Трудно сказать, нравился ли сугубо диетический кролик горожанам в качестве замены менее полезных, но более традиционных говядины, свинины, баранины, курятины и гусятины. Источники сохранили явное недовольство исчезновением привычных продуктов из рациона. Сотрудники ОГПУ в 1928 году фиксировали в спецдонесениях появление лозунгов на тему еды. Так, на ленинградском «Красном путиловце» были обнаружены два плаката: один с портретом В.И. Ленина и подписью «Долой Ленина с кониной», а второй – Николая II с призывом «Давай Николая со свининой»112
. Появились анекдоты не только о новых формах (например, заочном) питания, но и о его содержании. В.С. Шефнер вспоминал о шутливом предложении устранить из русского алфавита букву М, с которой начинаются слова «мясо», «масло», «молоко»113. С.Н. Цендровская вспоминала случай из своей школьной жизни, произошедший в 1931–1932 годах: «На уроке биологии проходили тему “домашние животные и птицы”. Учителю надо было продемонстрировать кости скелета курицы. Она обратилась к классу с вопросом: “Кто дома ест курицу и может принести все кости после обеда?” Из сорока человек только одна ученица подняла руку и обещала принести косточки в класс. Эта девочка была из очень состоятельной семьи…»114 Действительно, многие мясо-молочные продукты были редкостью в рационе в целом неголодающих горожан. Однако власть активно продолжала поиски пищевых заменителей. По предложению Ленинградского НИИ общественного питания в пищу попытались ввести дельфинье и тюленье мясо, зобную железу и семенники115. И нередко лабораториями по внедрению подобных новшеств становились учреждения общественного питания. Так, к XV годовщине Октябрьской революции трест общественного питания Ленинграда решил провести конкурс на лучшее новое блюдо. Основная задача участников сводилась к изобретению «до сих пор не существовавших в кулинарийной номенклатуре блюд из таких продуктов, как вобла, тюлька, хамса, соя»116.К началу 1930-х годов сеть общественного питания в российских городах также претерпела серьезные изменения.
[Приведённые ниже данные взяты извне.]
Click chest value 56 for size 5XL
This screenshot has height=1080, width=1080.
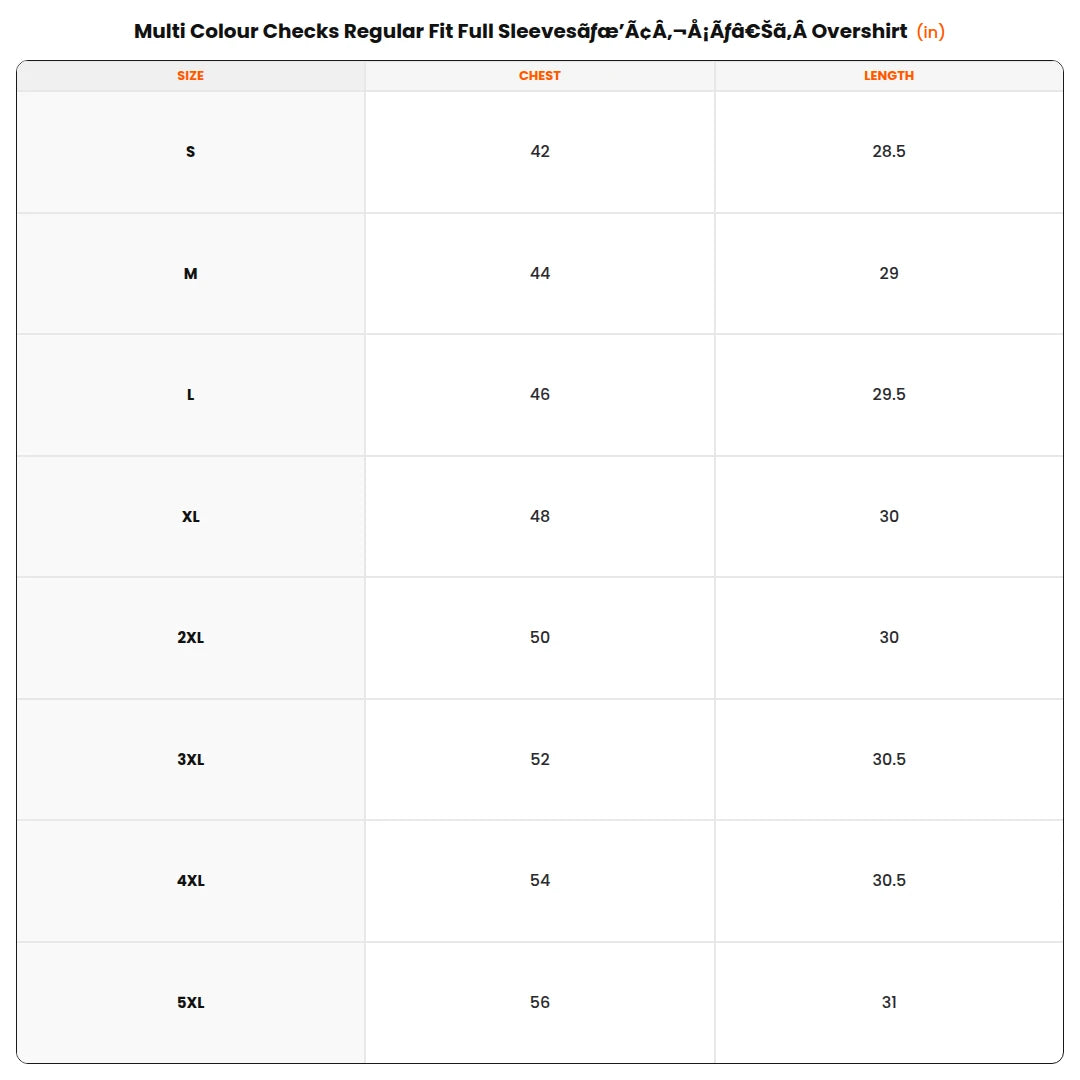540,1003
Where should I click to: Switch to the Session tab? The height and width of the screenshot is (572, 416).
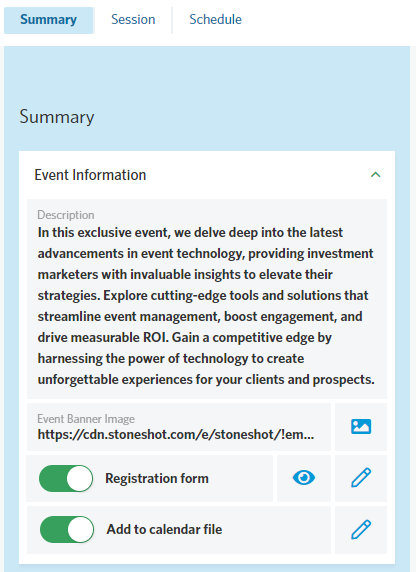click(133, 20)
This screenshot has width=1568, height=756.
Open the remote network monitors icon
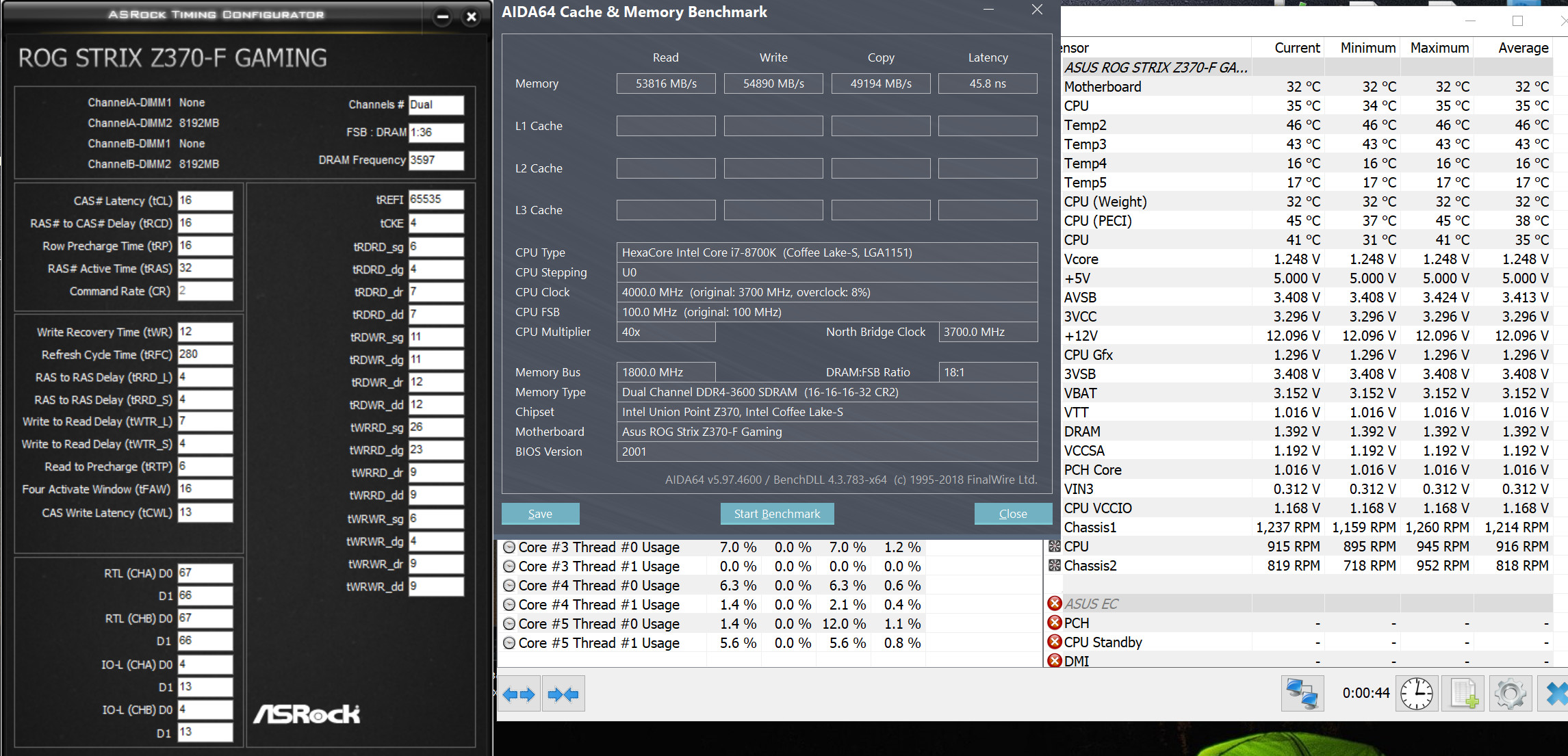pos(1302,694)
В первую очередь они были связаны с ликвидацией частных ресторанов, трактиров, кафе и др. Затяжной продовольственный кризис, безусловно, способствовал развитию системы общепита. Власти по-прежнему говорили о ее огромной роли в переустройстве быта. Весной 1930 года был проведен смотр столовых, названный в прессе «решительным переходом в наступление на домашние индивидуальные формы питания»117
. Но на самом деле институты общественного питания, как и в годы Гражданской войны, превратились в механизм нормированного распределения со строгой отлаженной иерархией. В большинстве учреждений существовали закрытые столовые. В Ленинграде, например, на 1 января 1931 года функционировало 348 таких заведений, что составляло почти 70 % от числа всех столовых города118. Уровень питания в них напрямую зависел от норм пайкового снабжения конкретной социальной группы населения. Интересен феномен «ударных обедов», которые были введены в практику фабрично-заводской повседневности для стимулирования производительности труда. Для ударников производства на предприятиях либо открывали отдельные столовые, либо ставили специальные столы в общих помещениях. Сесть за стол ударника можно было только при наличии специальной «ударной книжки». Современники фиксировали: «10 ноября 1933. У нас на заводе открыли новую столовую для ударников… Ее смысл и конечный результат – усилить разграничение людей на правых и виноватых, усилить распри и междоусобицы, и без того огромные. Урезали половину площади от общей столовой, отгородили стеклянной перегородкой, все внутри выкрасили масляной красной краской, повесили на окна занавески, поставили маленькие столики, накрытые белыми салфетками. На окнах и на столиках – живые цветы. Лампы в фигурных абажурах. Пускают туда очень и очень не многих и в первую голову руководящих работников. Обеды лучше. Одним словом, “ресторан”. Кличка эта уже бытует. Оттого, что от общей столовой урезали площадь, в ней стало грязнее, много теснее. В то время как рабочие кишат в ней как пчелы в улье, либо быстро пожирая пищу, либо стоя в очереди в ожидании, когда освободятся места за узким длинным загаженным пищей столом, рядом, за перегородкой, крашенной масляной краской, и с занавесками за отдельными столиками сидит несколько десятков человек, выделенных бог весть по какому признаку. И в то время как в общей столовой едят суп с макаронами или голые кислые щи, а на второе макароны с сахаром (реже с маргарином), в “ресторане” – мясной обед, а если макароны, то с коровьим маслом»119.